Could you set down exactly the lines in the records below between the line holding "Given: Click the 2011/06/08 date in navigator" and the line holding "Task: Choose Заполнить по почтовому индексу", inclusive?

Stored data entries
================
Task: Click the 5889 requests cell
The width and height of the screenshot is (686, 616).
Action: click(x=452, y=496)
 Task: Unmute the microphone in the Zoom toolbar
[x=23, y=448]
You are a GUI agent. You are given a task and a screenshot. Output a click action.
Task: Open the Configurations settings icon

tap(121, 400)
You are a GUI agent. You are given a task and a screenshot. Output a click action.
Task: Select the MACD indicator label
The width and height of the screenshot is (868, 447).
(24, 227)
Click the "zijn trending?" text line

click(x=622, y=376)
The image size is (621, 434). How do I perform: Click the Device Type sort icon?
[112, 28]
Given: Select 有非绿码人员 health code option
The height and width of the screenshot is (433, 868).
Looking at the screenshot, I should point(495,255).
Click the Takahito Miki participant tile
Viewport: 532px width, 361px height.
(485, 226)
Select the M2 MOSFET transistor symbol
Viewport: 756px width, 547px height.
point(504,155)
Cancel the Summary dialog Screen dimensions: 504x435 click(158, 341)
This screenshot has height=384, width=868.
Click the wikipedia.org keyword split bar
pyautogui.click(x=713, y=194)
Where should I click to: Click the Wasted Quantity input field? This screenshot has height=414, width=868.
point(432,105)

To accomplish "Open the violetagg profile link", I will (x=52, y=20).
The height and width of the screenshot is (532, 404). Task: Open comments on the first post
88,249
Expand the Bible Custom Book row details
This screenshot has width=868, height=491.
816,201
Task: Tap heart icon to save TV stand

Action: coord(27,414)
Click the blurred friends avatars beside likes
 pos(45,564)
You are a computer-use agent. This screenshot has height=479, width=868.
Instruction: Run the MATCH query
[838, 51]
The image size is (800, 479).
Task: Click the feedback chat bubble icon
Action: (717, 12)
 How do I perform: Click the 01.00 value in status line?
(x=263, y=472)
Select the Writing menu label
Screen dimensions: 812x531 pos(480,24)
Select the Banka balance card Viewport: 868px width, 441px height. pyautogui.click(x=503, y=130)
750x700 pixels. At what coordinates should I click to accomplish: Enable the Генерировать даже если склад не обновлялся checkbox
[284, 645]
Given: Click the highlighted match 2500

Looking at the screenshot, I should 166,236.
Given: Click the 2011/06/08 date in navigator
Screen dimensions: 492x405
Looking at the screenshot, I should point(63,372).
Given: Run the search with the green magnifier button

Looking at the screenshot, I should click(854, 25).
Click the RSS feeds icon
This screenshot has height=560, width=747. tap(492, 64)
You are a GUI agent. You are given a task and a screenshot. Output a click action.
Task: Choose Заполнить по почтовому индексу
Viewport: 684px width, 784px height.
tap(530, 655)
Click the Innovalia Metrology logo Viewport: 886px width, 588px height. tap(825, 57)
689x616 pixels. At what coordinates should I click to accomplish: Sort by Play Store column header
================
Response to this task:
Given: Click the 2011/06/08 date in navigator
Screen dimensions: 492x405
Looking at the screenshot, I should point(63,372).
Given: Run the search with the green magnifier button

Looking at the screenshot, I should click(854, 25).
Click the RSS feeds icon
This screenshot has height=560, width=747. tap(492, 64)
You are a GUI agent. You are given a task and a screenshot. Output a click action.
Task: Choose Заполнить по почтовому индексу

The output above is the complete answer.